NEW YORK TİMES I Eski moda telefonu birini arayıp nasıl olduklarını sormak, Gracia Lam.
On yedi yaşındaki bir genç ıslak elleriyle priz değiştirirken elektrik akımına kapıldı ve kalbi durdu, olay yerine ambulans ancak yarım saat sonra gelebilmişti. Yassı bahçe köyündeki tüm akrabaları acilin kapısında annenin gözyaşlarıyla yankılanan sesine saygı gösteriyor ve susuyorlardı, ama yağmur yağıyordu. İğne yaptırmak için geldiğim hastanede tanık olduğum manzara buydu. Herkes bu olayı konuşuyordu. Tekstil fabrikasında elini makinaya kaptıran genç bir kadın sıramı istemişti, ama benim girmem lazım diyebilmişti sadece. Tetanos aşısı oldun mu diye sormuştu sağlık görevlisi, ona elini gösterip yeni geldim diyebilmişti, artık elini kesmiş makine yapacak bir şey yok seni önce doktorun görmesi lazım denildi, gelen doktor da ilk tetanos aşısını sordu ve çıkarken iş kazası olarak kaydedin, dedi. Çocuk hakkında hiç konuşmayan sadece bu kadındı, onun da canı çok yanıyordu. İğnemi olduktan sonra tek kelime etmeden hastaneden çıktım, yağmur yağıyordu, çocuğuna doyamadan ondan ayrılmak zorunda kalan anne hıçkıra hıçkıra ağlıyordu. Oğlunu morga almışlardı başındaki jandarmalar tutanak yazıyordu. Bu ölümün tüm ayrıntılarını dolmuşta hastanenin yemek dağıtıcısı olan kadından öğrendim. Hemen yanında yaşlı bir kadın oturuyordu. Ölmüş mü dedi, evet morgdaymış, başında da jandarmalar varmış. Vah vah demedi yaşlı kadın, elleri neden ıslakmış ki, dedi. Yağmur yağıyordu, hatta dünden beri hiç durmadan yağıyordu. Kim bilir diyecek zamanı bile olmadı genç kadının, yaşlı kadın devam etti sözlerine. Islak elle elektriğe dokunmayacaksın, akıllılık etmemiş, biraz akıllı olacaksın. Bir kere beni de elektrik çarptı. Köyde çamaşır yıkıyordum, ağzımı açamadım sadece ııh ııhh ıhhh diyordum. Köyde çamaşırı asacak çok yer yok bir tel var o telin yakınından eve gelen de bir elektrik teli vardı, çamaşırı asarken o tele değiverdi yanlışlıkla ondan oldu bana. Allahtan çamaşırı kuvvetli sıkmışım. Gençken daha kuvveti oluyor insanın, şimdi o gücüm yok. Sonra sustu bir süre. Hastanede yemek dağıtan kadın artık ona bakmıyordu ara sıra ağzını açıp esniyordu, o esneme sesinden başka hiç ses çıkmıyordu dolmuşta. Ihh ıhh ıhhh diyebiliyordum dedi yaşlı kadın. Ağzımı bile açamıyordum.

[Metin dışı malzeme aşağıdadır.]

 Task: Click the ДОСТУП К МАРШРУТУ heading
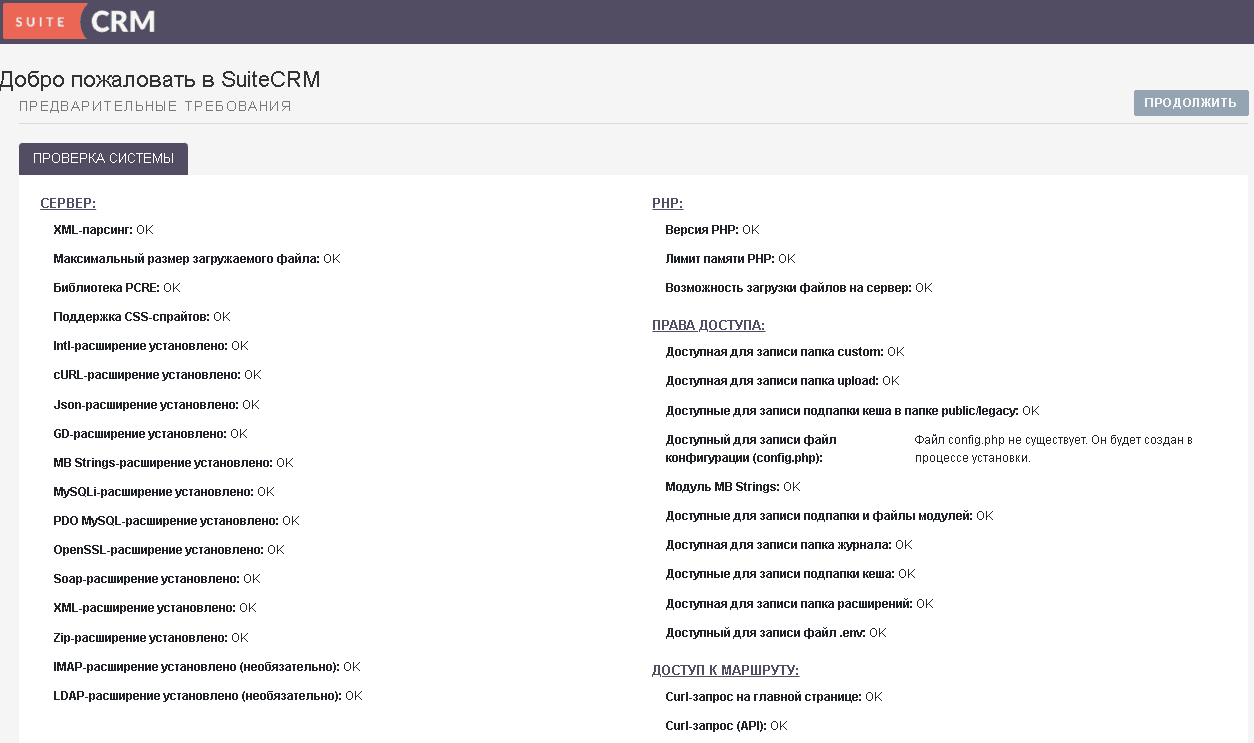725,670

Sanki yaşanan bir acıdan çok daha önemliymiş gibi anlatılan bu insanlık dışı hikâyeyi dinlemektense o dolmuştan inerdim ama yağmur gittikçe şiddetini arttırıyordu. Yaşlı kadının bozuk para gibi harcadığı kulağım sızlıyordu açık yarama tuzlu kaynar su döküvermişti. Hiç vah vah demeden, o anneye bir gram üzülmeden.
GERÇEK BASİT I #empathy sahip olmak ve başkalarının konuşması için güvenli ve destekleyici bir alan yaratmak, Gracia Lam.

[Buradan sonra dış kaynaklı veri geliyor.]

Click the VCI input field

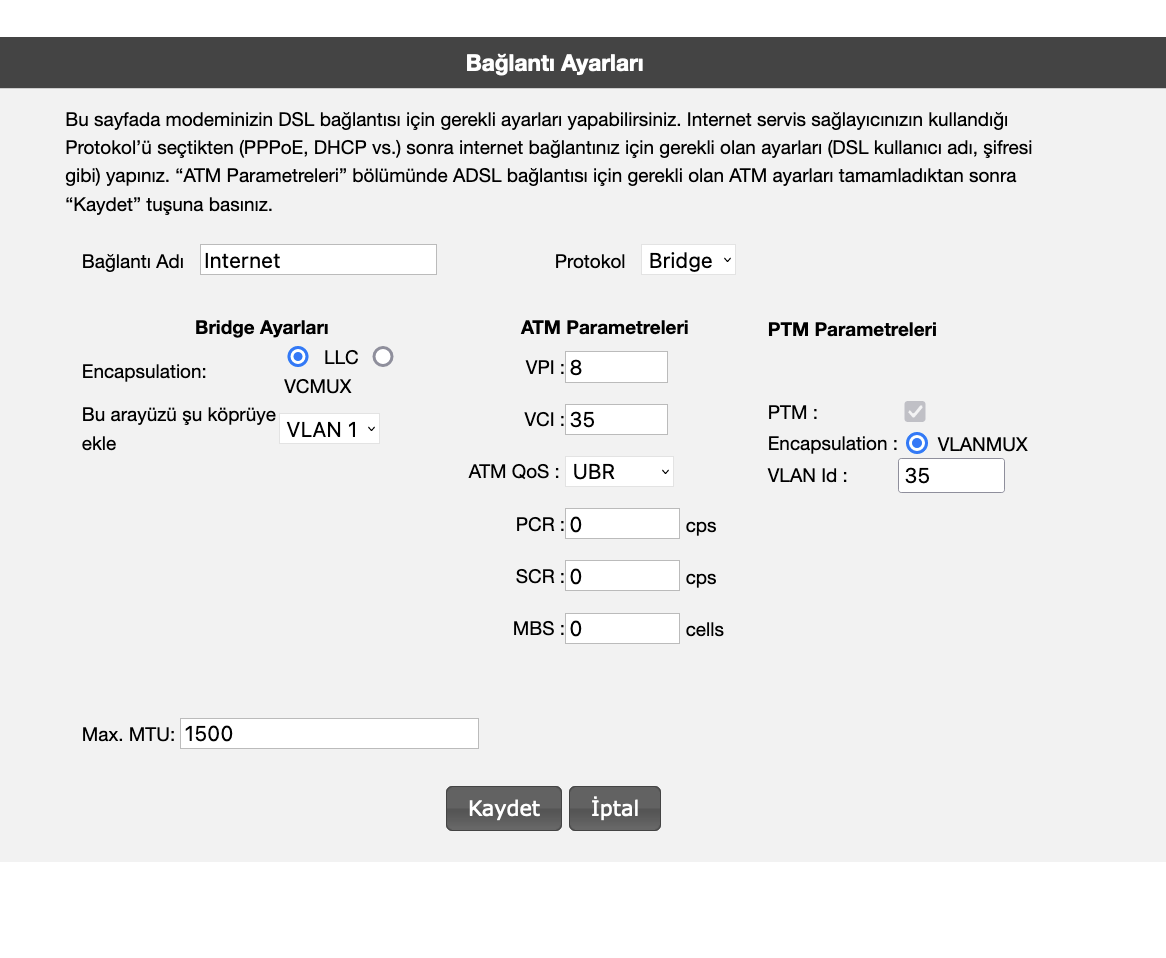tap(616, 419)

NOT: Sohbetlerimizin çoğu böyle artık. Bir insan kendi öyküsünü anlatıyor kimisi trajik kimisi komik kimisi düz öykü olsun dinleyen anında kendi öyküsüyle karşı tarafa savaş açıyor. Sanki bir sohbet değil yarışma. Ben çevremdeki insanlarla olan ilişkimi en çok bu yüzden kestim. Arkadaş arkadaşla yarışmaz, oturur dinler, susar dinler. O yüzden diyorum bu ülkede devrim mümkün değil. Sen devrim yapmaya kalkarsın en yakın arkadaşın karşı devrim yapmaya kalkar.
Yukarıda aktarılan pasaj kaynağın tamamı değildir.